Cronaca
Nella notte del 4 settembre 2026, la piscina olimpica comunale di Trapani è stata teatro di un tentativo di furto. Due malviventi si sono introdotti all’interno della struttura forzando gli accessi della reception e della zona bar, ma il tempestivo intervento dei Carabinieri ha consentito di bloccare i responsabili direttamente sul posto.
A sporgere formale denuncia presso la Stazione dei Carabinieri di Trapani è stato Sergio Di Bartolo, rappresentante legale della SSD Aquarius, società che gestisce l’impianto in convenzione con il Comune. Secondo quanto ricostruito, i due uomini si sono introdotti dal piano vasca per raggiungere la segreteria e la zona bar, sottraendo alcune attrezzature e varie confezioni di bevande ed alimenti per un valore complessivo, inclusi i danni agli infissi, stimato intorno ai 2.000 euro.
Per movimentare la refurtiva all’esterno, gli intrusi si erano persino serviti di un carrello per i medicinali prelevato dall’infermeria.
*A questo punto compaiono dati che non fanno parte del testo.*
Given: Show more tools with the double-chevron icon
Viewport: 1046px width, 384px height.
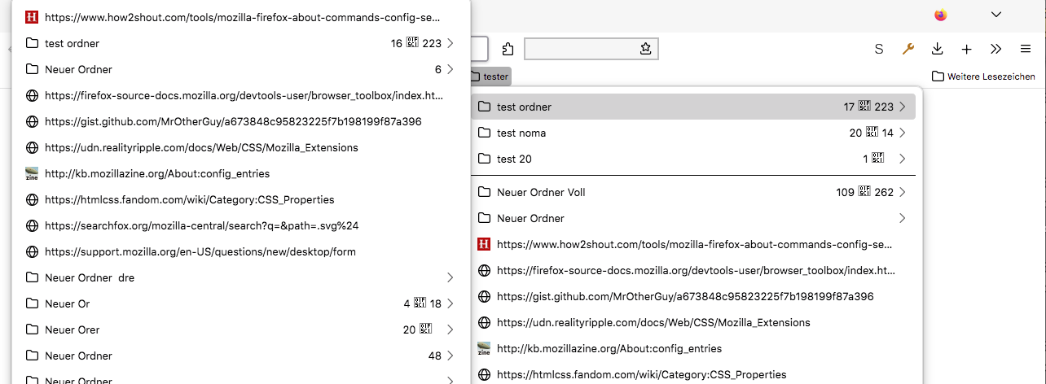Looking at the screenshot, I should [x=996, y=49].
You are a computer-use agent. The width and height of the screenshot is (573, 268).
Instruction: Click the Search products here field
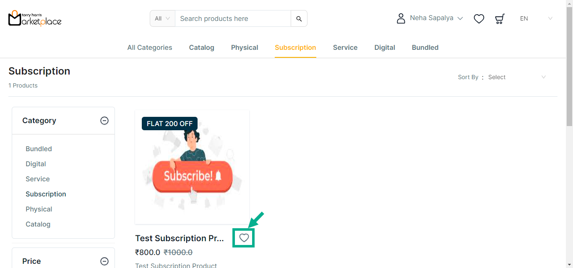click(x=233, y=18)
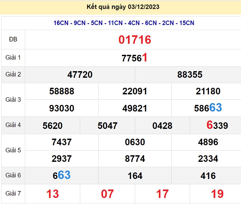Click Giải 2 number 47720

(80, 75)
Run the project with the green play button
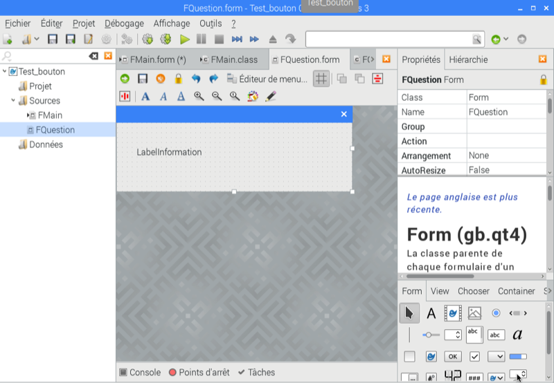The height and width of the screenshot is (383, 554). (x=185, y=39)
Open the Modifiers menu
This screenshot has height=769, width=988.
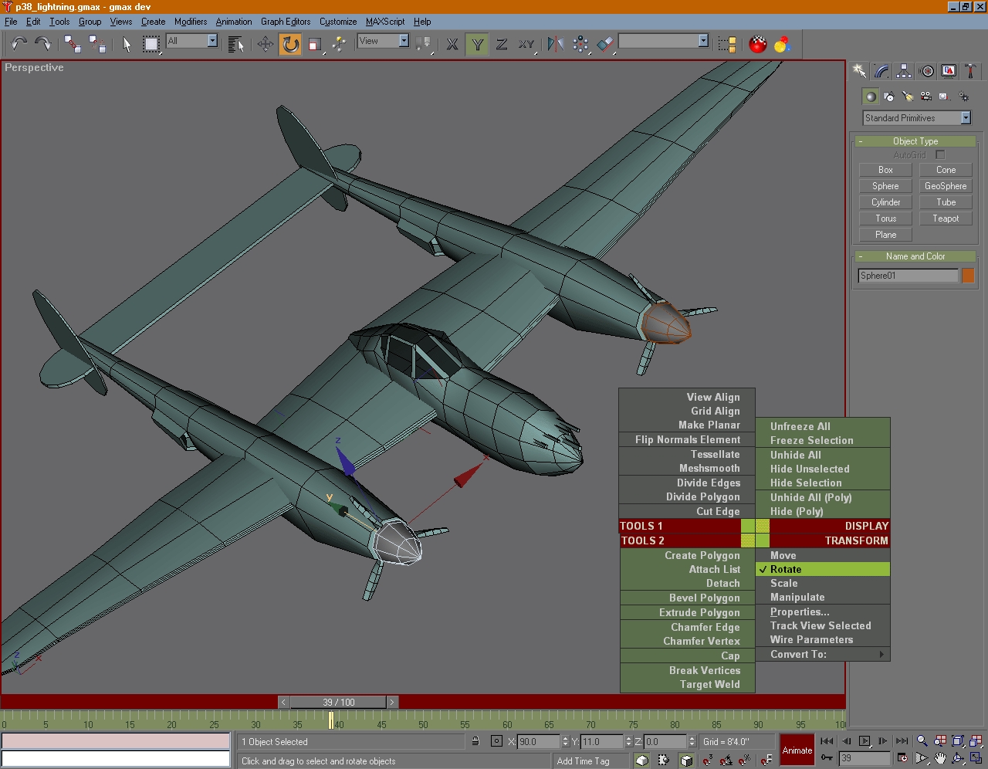click(190, 22)
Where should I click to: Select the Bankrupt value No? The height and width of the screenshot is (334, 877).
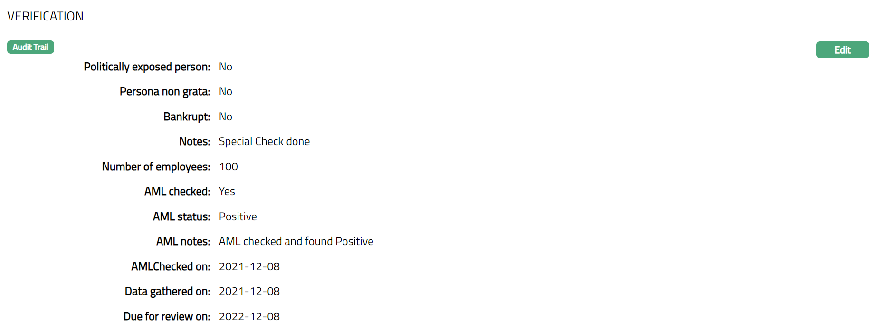point(225,117)
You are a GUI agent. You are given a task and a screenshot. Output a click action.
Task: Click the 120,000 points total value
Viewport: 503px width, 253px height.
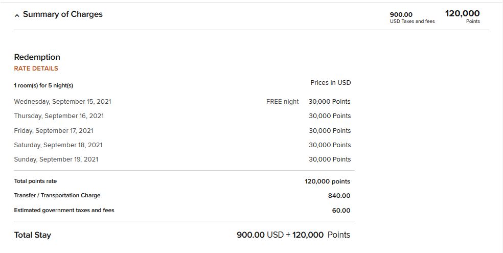(327, 181)
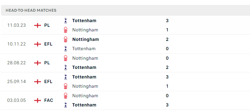
Task: Click England flag beside 10.11.22 EFL
Action: point(38,44)
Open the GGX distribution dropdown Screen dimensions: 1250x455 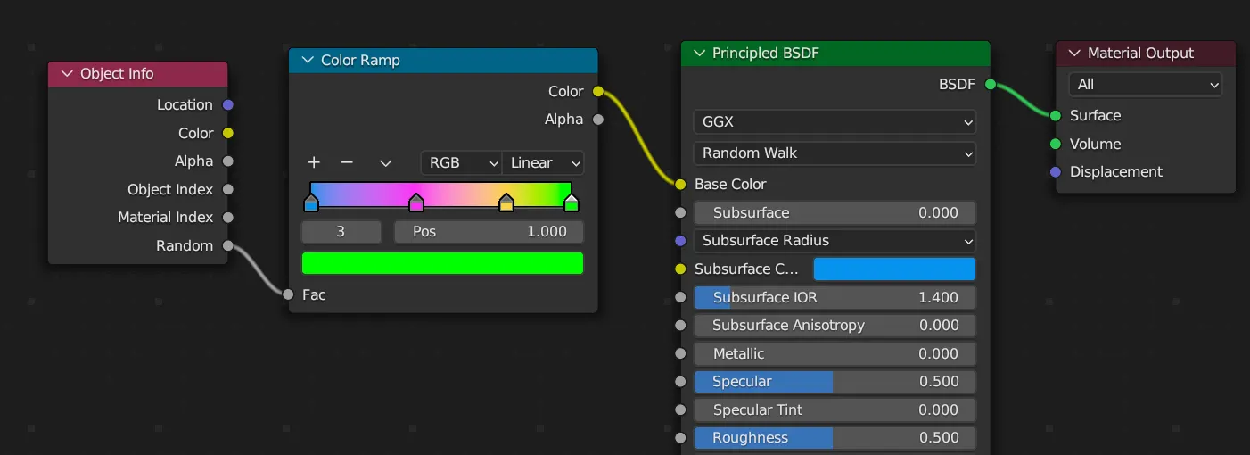835,122
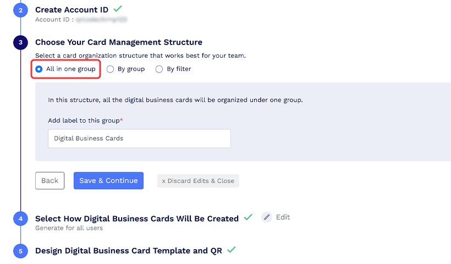Screen dimensions: 451x264
Task: Click green checkmark beside Create Account ID
Action: pyautogui.click(x=118, y=9)
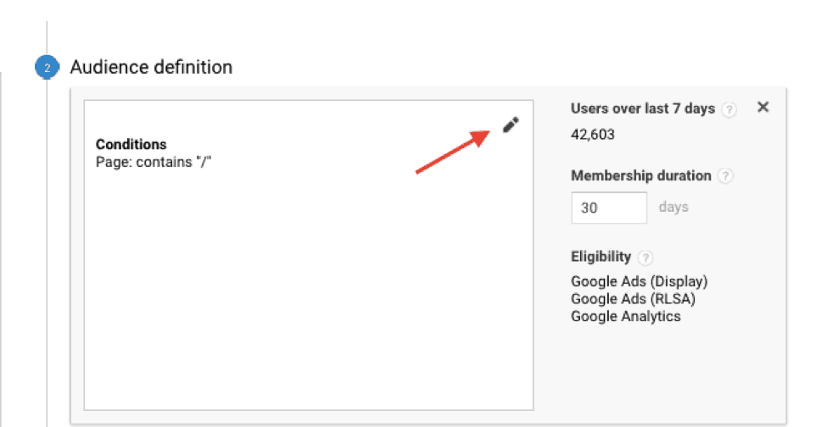Select the Audience definition heading
The image size is (827, 427).
click(151, 67)
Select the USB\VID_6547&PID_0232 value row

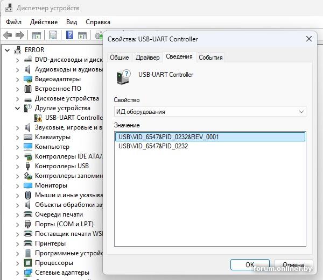click(153, 146)
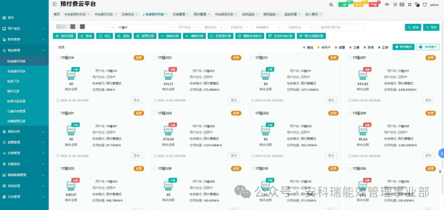The image size is (444, 210).
Task: Select the checkbox on card 17幢304
Action: pyautogui.click(x=155, y=113)
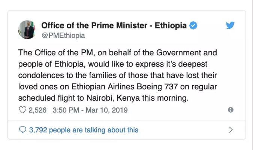The width and height of the screenshot is (253, 150).
Task: Click the blue verified badge
Action: 193,26
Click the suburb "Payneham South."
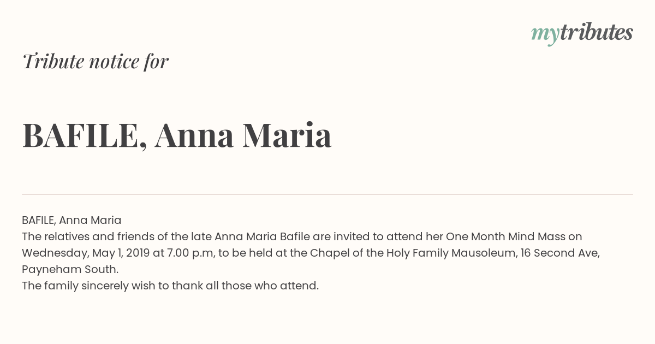The height and width of the screenshot is (344, 655). click(70, 270)
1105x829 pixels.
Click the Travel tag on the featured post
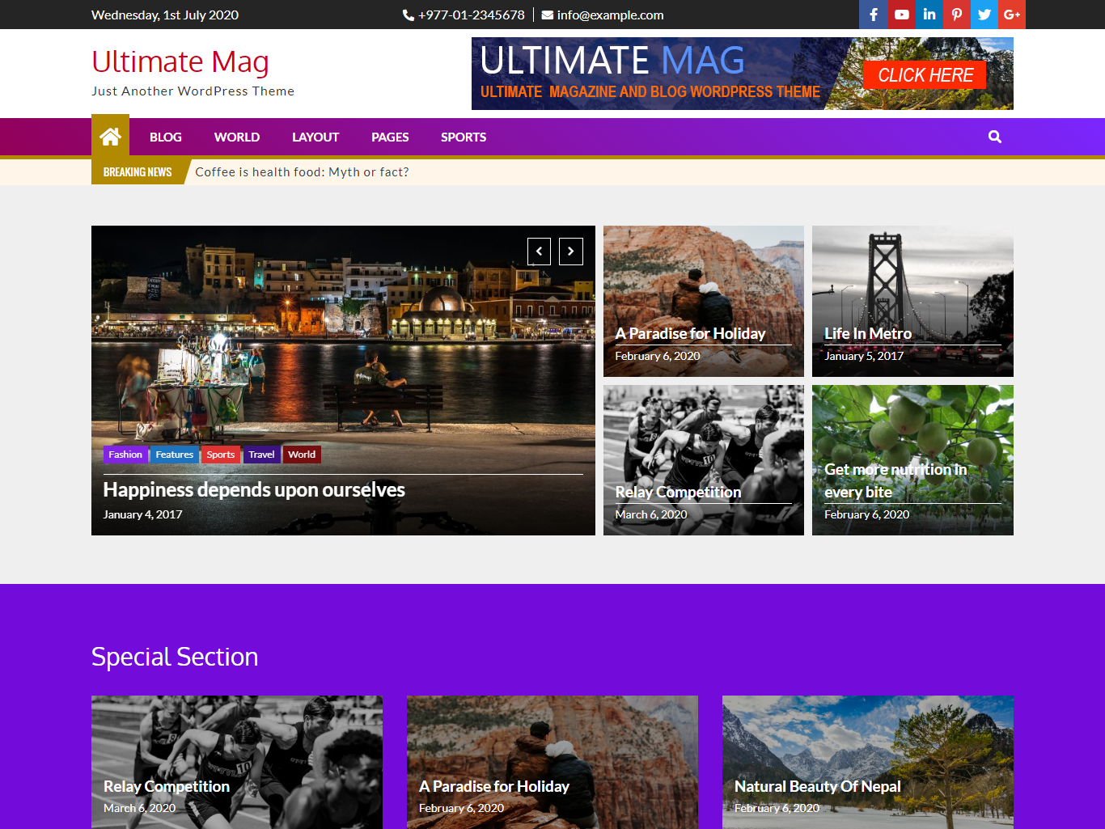point(261,455)
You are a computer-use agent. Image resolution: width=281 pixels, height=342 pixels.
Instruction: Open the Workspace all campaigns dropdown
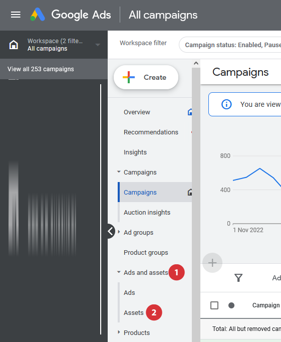98,45
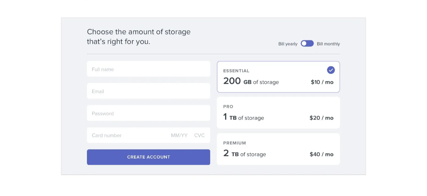Click the PREMIUM plan title label
This screenshot has width=427, height=196.
pyautogui.click(x=234, y=143)
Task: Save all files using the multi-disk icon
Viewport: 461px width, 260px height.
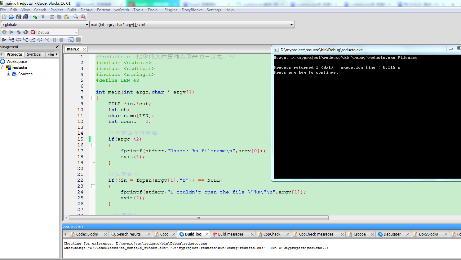Action: click(26, 17)
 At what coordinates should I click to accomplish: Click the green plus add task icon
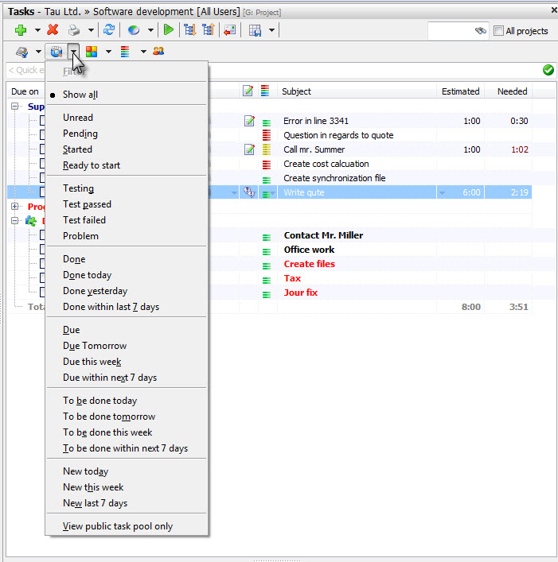(21, 30)
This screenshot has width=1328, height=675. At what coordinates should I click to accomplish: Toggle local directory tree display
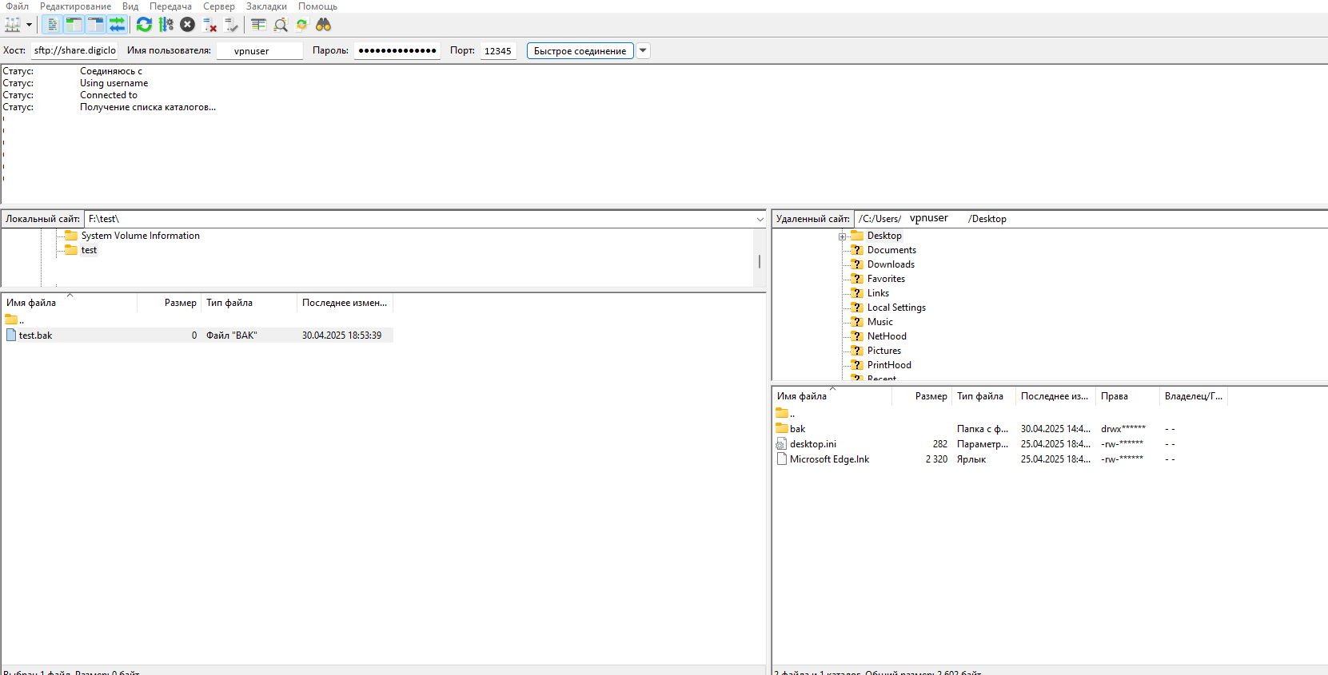pyautogui.click(x=74, y=25)
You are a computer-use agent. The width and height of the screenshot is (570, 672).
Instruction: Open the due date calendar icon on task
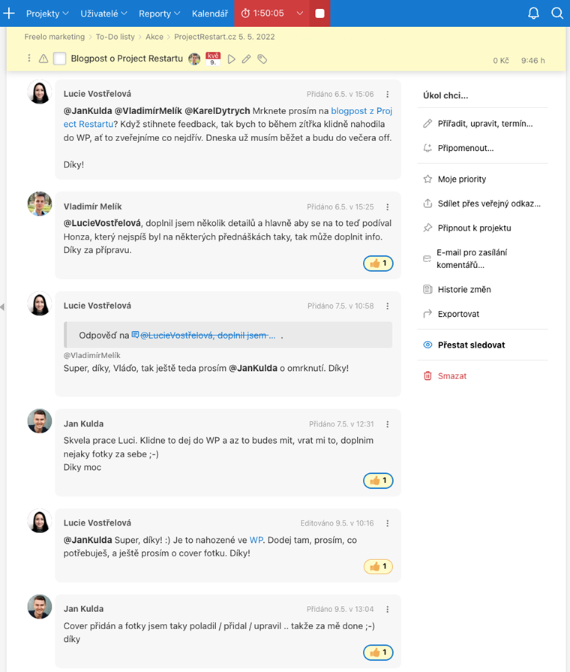coord(213,59)

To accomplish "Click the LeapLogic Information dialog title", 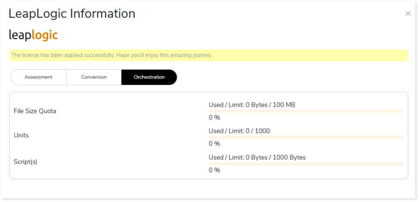I will (72, 14).
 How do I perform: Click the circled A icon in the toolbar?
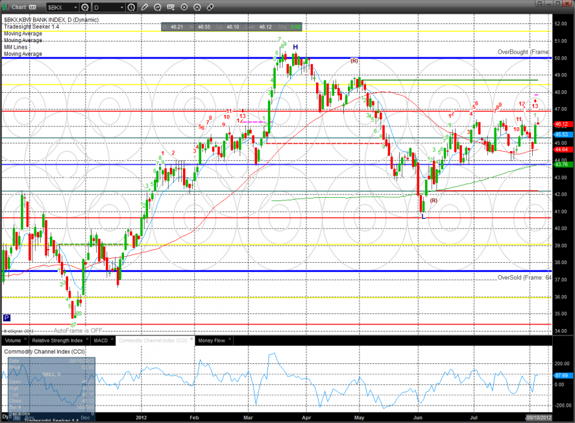[198, 7]
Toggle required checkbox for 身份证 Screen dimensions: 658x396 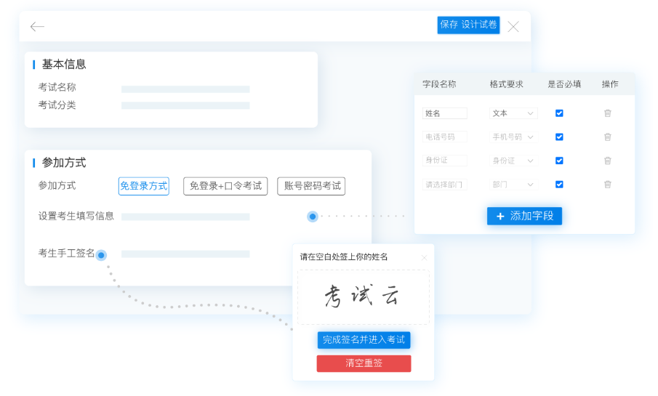click(x=559, y=161)
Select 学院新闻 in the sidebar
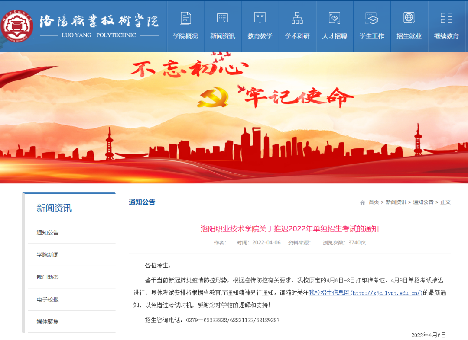 click(48, 255)
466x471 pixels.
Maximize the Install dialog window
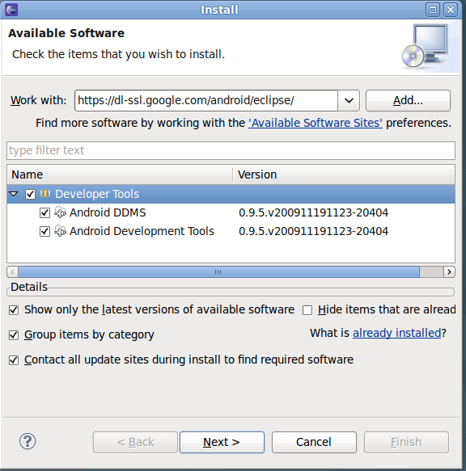point(433,10)
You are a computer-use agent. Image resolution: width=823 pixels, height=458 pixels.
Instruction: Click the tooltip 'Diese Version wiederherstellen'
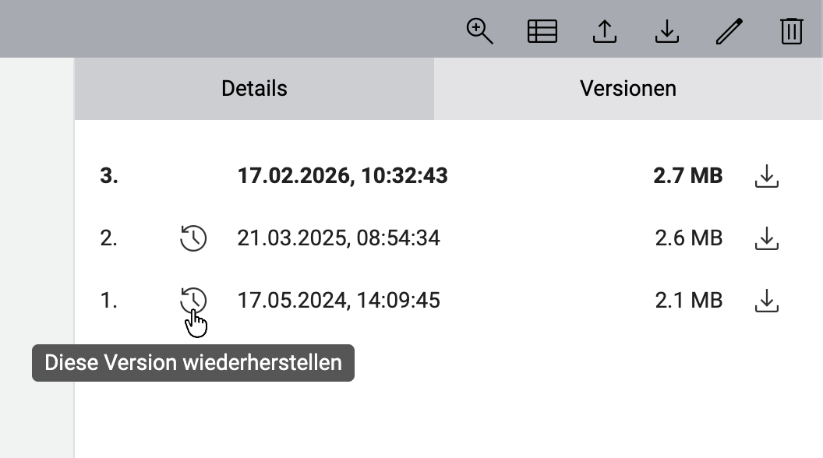(x=193, y=362)
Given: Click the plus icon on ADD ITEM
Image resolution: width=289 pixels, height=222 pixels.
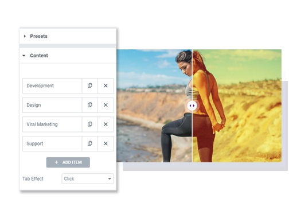Looking at the screenshot, I should click(56, 162).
L’intera dinamica è stata ripresa nitidamente dalle telecamere del sistema di videosorveglianza dell’impianto che hanno fornito ai Carabinieri le prove necessarie.
La direzione rassicura la cittadinanza e la clientela: gli impianti tecnici, le vasche e gli spogliatoi non hanno subito alcun tipo di danno. Di conseguenza, tutte le attività sportive, i corsi e la fruizione della piscina proseguiranno regolarmente e senza alcuna interruzione.